Dass es keine 100-prozentige Sicherheit beim Schnelltest gibt, liegt laut Johannpeter daran, dass der Abstrich eine Momentaufnahme sei: Das Immunsystem eines Körpers sei ständig aktiv, darum könnten die Ergebnisse unterschiedlich ausfallen, wenn sie zu unterschiedlichen Zeiten gemacht wurden. Sein Beispiel: Lautet das Ergebnis im Schnelltestzentrum „positiv“, wird am Corona-Mobil am nächsten Tag ein neuer Abstrich entnommen und ins Labor gesandt. Möglicherweise habe die Person aber zu dem Zeitpunkt dann bereits eine Infektion überwunden, von der sie keine Symptome bemerkt hatte, und der PCR-Test fällt „negativ“ aus. Eher selten ist der umgekehrte Fall, in dem ein „negatives“ Ergebnis verifziert werden soll. Will man erfahren, ob man bereits eine Infektion mit dem Coronavirus überstanden hat, ist die Untersuchung einer Blutprobe auf Antikörper erforderlich.

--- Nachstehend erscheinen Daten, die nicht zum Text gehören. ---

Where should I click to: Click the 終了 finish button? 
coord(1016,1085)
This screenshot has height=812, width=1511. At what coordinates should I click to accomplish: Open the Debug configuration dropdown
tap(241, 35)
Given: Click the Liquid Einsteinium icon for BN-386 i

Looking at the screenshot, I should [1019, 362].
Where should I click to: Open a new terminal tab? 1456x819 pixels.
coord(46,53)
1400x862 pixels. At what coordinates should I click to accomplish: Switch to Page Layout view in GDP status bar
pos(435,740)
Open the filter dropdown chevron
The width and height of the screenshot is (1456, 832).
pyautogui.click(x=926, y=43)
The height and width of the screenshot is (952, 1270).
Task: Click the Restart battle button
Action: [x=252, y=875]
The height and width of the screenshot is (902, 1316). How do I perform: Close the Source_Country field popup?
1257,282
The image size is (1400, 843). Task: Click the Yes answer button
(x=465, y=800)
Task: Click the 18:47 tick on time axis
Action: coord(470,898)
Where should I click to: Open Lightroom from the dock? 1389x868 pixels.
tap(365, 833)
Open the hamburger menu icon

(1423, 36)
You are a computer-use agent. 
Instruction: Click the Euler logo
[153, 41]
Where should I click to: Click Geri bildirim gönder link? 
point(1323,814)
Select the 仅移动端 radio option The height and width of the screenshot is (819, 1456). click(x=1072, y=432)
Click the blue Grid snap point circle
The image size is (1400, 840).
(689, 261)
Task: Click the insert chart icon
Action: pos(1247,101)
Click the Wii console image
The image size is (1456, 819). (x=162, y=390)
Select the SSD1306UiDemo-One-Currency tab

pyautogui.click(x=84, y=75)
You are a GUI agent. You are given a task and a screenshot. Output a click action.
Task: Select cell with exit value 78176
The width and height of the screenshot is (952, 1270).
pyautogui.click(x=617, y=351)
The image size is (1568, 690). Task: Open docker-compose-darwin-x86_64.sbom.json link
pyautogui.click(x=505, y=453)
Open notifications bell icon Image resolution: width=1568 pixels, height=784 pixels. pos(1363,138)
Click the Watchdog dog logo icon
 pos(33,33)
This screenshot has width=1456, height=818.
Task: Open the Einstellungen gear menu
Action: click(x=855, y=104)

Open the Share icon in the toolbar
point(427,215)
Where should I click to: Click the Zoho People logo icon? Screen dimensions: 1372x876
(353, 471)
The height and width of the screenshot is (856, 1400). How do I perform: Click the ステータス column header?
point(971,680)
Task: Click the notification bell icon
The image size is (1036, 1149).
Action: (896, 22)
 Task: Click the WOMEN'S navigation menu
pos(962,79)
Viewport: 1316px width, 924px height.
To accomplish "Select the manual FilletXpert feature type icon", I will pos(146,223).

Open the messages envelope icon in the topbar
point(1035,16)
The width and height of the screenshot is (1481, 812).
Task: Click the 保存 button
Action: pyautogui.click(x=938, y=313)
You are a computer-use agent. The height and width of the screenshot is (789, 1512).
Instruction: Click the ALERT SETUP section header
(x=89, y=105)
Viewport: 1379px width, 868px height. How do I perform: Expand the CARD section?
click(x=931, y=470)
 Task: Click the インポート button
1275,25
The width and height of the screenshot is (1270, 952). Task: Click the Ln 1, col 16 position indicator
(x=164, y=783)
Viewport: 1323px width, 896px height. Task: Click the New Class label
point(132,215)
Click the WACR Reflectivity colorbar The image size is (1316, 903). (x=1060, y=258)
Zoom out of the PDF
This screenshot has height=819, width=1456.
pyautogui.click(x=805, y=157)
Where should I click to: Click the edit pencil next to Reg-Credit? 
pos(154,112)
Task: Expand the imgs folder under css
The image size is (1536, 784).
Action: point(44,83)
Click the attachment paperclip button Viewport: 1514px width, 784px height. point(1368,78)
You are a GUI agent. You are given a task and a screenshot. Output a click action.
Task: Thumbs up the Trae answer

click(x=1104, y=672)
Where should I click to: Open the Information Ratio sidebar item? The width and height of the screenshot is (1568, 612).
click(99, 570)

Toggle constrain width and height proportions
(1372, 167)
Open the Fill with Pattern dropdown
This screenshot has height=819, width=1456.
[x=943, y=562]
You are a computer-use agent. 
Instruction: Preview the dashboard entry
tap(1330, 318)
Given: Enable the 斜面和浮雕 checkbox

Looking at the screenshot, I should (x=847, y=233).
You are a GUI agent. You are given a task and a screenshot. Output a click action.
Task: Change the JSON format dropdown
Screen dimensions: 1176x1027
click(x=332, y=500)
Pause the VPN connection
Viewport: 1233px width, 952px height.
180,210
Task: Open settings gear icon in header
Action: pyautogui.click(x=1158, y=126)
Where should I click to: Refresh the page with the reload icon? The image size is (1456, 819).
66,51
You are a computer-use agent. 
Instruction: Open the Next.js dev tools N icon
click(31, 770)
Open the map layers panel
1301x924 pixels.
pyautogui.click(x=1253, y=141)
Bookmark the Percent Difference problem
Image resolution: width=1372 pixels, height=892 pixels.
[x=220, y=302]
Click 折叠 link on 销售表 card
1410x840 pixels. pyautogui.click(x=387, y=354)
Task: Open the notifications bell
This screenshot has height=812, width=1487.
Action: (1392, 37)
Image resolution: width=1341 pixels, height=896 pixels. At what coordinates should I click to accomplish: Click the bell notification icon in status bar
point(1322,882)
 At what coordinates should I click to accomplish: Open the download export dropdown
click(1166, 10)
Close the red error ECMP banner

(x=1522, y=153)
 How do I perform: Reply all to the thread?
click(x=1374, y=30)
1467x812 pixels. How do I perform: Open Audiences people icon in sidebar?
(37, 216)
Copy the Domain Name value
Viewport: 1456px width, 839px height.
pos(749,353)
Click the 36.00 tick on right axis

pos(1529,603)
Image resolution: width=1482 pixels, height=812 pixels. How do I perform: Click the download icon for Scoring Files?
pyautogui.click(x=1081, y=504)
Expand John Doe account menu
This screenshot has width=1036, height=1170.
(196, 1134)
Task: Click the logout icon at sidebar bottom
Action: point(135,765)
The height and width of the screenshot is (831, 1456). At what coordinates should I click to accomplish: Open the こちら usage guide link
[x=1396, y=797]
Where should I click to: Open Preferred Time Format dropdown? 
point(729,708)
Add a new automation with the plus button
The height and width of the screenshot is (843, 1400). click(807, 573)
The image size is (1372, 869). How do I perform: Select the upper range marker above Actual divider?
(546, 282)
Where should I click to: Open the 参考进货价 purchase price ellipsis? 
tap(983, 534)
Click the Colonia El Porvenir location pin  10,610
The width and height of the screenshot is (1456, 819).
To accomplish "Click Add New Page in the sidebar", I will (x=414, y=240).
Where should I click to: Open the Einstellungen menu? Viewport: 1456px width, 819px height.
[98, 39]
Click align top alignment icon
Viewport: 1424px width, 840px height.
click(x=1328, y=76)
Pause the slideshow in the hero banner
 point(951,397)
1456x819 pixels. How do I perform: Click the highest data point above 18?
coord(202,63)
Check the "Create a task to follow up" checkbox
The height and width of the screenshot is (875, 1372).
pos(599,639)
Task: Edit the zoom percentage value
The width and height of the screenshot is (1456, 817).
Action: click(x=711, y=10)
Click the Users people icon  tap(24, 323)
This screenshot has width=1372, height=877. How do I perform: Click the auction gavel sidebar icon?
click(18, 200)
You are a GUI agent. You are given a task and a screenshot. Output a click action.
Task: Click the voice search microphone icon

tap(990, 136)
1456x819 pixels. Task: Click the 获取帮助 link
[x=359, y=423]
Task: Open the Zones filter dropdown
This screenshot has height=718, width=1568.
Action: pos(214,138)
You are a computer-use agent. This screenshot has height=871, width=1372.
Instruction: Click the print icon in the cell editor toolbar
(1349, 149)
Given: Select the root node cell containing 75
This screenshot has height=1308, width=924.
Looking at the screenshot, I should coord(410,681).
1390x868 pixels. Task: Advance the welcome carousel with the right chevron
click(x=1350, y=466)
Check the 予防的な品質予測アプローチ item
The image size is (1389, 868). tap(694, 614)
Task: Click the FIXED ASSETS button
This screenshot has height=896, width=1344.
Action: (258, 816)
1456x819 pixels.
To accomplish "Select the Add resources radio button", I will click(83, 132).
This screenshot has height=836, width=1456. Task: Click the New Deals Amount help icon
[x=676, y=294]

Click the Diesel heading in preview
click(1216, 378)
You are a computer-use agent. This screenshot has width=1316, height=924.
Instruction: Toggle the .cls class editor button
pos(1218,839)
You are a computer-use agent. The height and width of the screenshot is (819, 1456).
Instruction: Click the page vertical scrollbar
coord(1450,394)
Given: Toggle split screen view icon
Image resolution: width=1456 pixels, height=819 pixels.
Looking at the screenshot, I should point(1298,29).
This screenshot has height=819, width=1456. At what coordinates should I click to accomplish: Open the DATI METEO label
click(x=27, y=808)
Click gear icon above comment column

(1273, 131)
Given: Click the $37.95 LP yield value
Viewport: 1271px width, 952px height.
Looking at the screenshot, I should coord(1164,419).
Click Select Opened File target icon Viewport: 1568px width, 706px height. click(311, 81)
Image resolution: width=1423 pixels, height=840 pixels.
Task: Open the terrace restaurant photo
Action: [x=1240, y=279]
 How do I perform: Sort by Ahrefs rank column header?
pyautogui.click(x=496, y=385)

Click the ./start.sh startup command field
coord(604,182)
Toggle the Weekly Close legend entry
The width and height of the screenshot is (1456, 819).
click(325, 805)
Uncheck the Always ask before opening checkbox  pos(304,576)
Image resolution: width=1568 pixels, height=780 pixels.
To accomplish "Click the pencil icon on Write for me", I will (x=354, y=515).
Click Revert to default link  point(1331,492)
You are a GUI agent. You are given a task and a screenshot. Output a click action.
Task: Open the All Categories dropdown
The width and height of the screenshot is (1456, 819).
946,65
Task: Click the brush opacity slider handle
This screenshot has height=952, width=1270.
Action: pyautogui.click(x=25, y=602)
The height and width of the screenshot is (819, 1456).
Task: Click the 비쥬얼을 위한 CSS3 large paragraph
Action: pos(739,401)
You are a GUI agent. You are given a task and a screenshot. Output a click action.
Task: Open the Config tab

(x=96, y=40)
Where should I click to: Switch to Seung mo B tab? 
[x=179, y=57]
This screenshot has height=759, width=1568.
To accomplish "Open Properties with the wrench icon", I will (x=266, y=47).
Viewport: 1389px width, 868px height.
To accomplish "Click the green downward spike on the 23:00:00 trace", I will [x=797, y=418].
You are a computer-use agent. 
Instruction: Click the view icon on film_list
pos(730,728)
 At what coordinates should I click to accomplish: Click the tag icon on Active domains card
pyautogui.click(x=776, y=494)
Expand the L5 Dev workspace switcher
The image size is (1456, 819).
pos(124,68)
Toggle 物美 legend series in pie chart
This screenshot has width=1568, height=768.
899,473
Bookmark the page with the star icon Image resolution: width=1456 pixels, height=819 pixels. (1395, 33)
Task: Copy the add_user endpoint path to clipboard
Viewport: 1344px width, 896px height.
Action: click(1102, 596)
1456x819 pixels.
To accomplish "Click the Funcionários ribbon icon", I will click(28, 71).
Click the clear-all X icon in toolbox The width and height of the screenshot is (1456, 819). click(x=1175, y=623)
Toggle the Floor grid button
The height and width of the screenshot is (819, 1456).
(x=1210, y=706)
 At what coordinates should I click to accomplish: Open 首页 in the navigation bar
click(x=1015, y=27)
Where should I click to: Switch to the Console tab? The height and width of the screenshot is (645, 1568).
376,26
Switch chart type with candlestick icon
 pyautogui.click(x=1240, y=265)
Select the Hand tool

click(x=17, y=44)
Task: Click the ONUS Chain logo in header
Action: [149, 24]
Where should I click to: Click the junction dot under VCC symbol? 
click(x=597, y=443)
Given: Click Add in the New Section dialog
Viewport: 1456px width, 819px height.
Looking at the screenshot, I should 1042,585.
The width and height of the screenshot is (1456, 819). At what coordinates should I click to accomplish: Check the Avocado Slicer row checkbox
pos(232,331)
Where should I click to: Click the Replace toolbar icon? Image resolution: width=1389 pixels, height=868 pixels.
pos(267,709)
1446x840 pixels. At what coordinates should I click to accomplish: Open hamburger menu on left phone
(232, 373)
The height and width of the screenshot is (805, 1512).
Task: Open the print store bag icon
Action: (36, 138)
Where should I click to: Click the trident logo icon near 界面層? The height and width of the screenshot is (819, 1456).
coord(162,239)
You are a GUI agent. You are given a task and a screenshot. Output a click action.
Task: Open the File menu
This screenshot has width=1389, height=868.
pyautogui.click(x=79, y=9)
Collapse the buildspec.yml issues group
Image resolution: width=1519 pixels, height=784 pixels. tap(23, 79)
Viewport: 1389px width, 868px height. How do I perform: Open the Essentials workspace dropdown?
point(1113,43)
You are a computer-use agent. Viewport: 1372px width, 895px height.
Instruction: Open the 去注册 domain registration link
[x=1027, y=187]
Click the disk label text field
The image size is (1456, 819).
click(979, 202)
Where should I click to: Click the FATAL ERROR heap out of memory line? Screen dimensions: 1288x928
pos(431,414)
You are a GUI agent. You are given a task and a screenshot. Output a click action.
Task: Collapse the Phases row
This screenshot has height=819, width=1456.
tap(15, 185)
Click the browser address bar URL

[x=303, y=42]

Corona-Schnelltests in Hamm: „Diagnostische Unschärfe“ unvermeidlich

Dass es falsche Testergebnisse gibt, ist nach Auskunft von Dr. Matthias Bohle, dem Vorsitzenden des Hammer Ärztevereins, „nicht schön, aber nicht auszuschließen“. Es gebe immer eine „diagnostische Unschärfe“, die man bei Labortests in Kauf nehmen müsse. Bohle als Facharzt für Diabetologie vergleicht das mit dem Test per Blutzuckermessgerät: Wenn dem Patienten ein Wert von 100 angezeigt wird, könne die selbe Blutprobe bei der Untersuchung durch einen Messtechniker „um plus oder minus 15 Prozent“ schwanken. „Wir nennen das Ergebnis ,100 zittrig‘“, so Bohle. Dass die Quarantäne im Falle der WA-Leserin erst mit Verspätung aufgehoben worden ist, ist für Bohle unverständlich. Aber das falle in den Ermessensspielraum der Gesundheitsämter.

PCR und Schnelltest

PCR-Test: „Polymerase Chain Reaction“ (Polymerase-Kettenreaktion): Der Test wird zur Auswertung in ein Labor geschickt. Dort soll das Erbgut des Coronavirus nachgewiesen werden; das geschieht in mehreren Schritten. Das Ergebnis liegt frühestens nach 24 Stunden vor.

POC-Test: Der „Point-of-Care“-Test wird landläufig „Schnelltest“ genannt. Dabei handelt es sich um einen Antigen-Test, bei dem die Auswertung direkt vor Ort vorgenommen wird. Innerhalb von 20 bis 30 Minuten soll das Protein (Eiweiß) des Coronavirus nachgewiesen werden.

Seitens der Stadt und der Mediziner werden die meist privat betriebenen Schnelltestzentren positiv bewertet. Denn dort werden immer wieder Infektionen mit dem Coronavirus festgestellt, die sonst unentdeckt geblieben wären.

Öffnungszeiten Schnelltestzentrum

Montags bis samstags 9-18 Uhr - außer:

Silvester von 9 bis 14 Uhr, Neujahr geschlossen, 2. Januar (Samstag) 9-18 Uhr.